Interestingly, further analysis of MBL and mesiodistal bone gain was detected during the present study. At 6 and 9 months, the mean MBL in the test group was less than that of the control group. On the other hand, at 9 months, the mean mesiodistal bone gain in the test group was markedly improved than that of the control group. After loading, there was a minimal mesiodistal bone loss which was higher in the control group than that of the test group. This indicates that the addition of L-PRF to ATBG has been recommended as an alternative approach to increase bone formation, enhance implant stability, favor osseointegration, and accelerate tissue maturation and healing [31]. Similarly, this could be related to results obtained by Kizildag et al. [12] who reported that there was a significant increase in BMP-2 level by using PRF with ATBG which increased the stabilization of graft particles. Furthermore, Pichotano et al. [32] reported that the addition of L-PRF into the maxillary sinus resulted in increased amount of newly formed bone and accelerated bone graft maturation, allowing early implant placement after sinus augmentation. Additionally, in a case report by Andrade et al. [26], it was found that the incorporation of L-PRF effect with ATBG appeared to maximize the regenerative process and the amount of newly formed bone was significantly increased.

Some unexplored variables can have a significant influence on the oral environment. The use of probiotics [33] and natural compounds can modify clinical and microbiological parameters in periodontal patients [34]. Moreover, statins and other biomaterials [35, 36] could have an effect also in the response to the technique described in the present report. All these variables should be considered in future clinical trials.

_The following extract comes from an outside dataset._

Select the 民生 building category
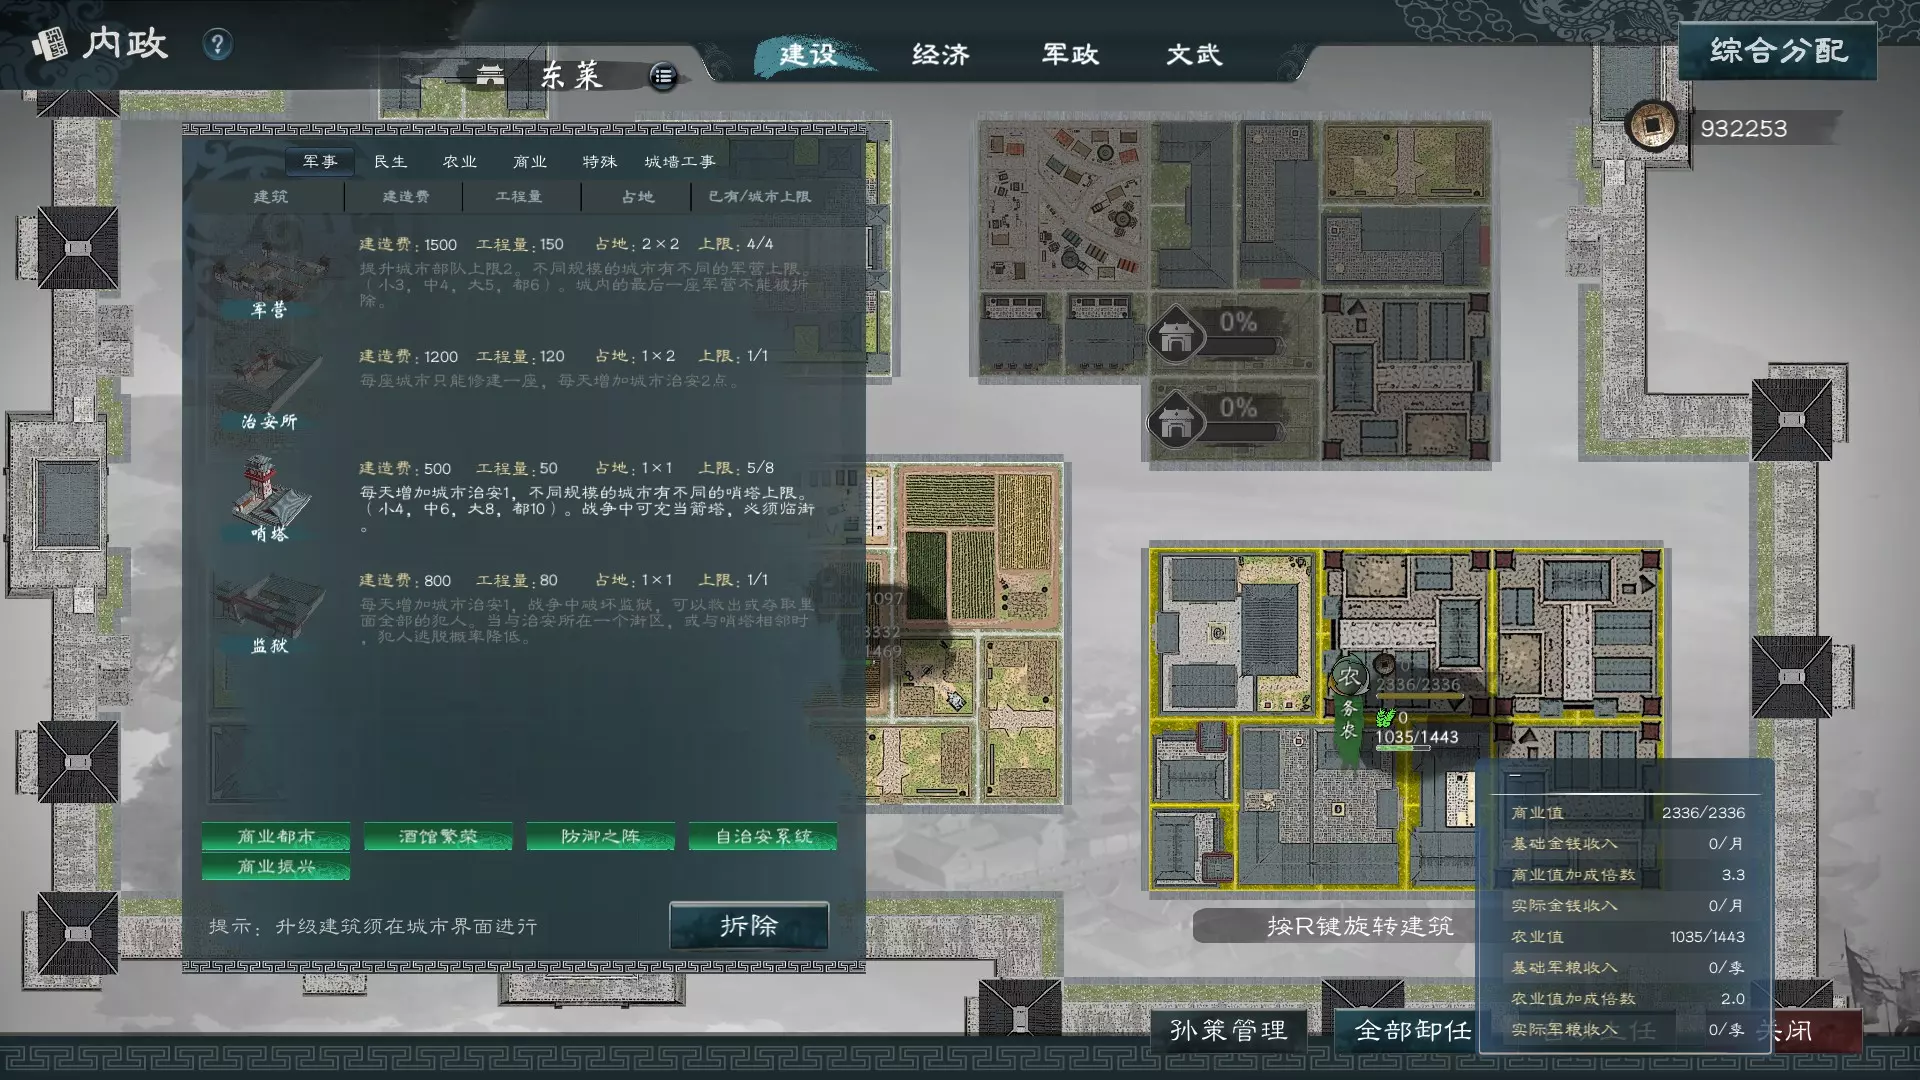The height and width of the screenshot is (1080, 1920). 390,161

In the present study, there are limitations which should be taken into consideration. These include small sample size, short follow-up period, the need for second reentry surgery, and postoperative histological assessment to confirm the quality and quantity of newly formed bone and the healing nature. However, to the best of our knowledge, this is the first study to compare clinical and radiographic outcomes of the effect of ATBG combined with L-PRF around immediate implant placement. Further studies with a larger sample size and long-term observations would correspond with the findings presented here.

5. Conclusions

Within the limits of the present study, our data demonstrated that the addition of L-PRF to the ATBG increased the newly formed bone and influenced the healing process and regeneration in the immediate implant placement. Collectively, ATBG- L-PRF combination therapy appeared to be a favorable procedure with immediate implant placement, particularly in severe periodontitis cases.

Data Availability

The data are available upon request from the corresponding author.

Ethical Approval

The present study has been approved by the Research Ethics Committee of the Faculty of Dentistry, Kafrelsheikh University.

Conflicts of Interest

The authors declare no conflicts of interest related to this work.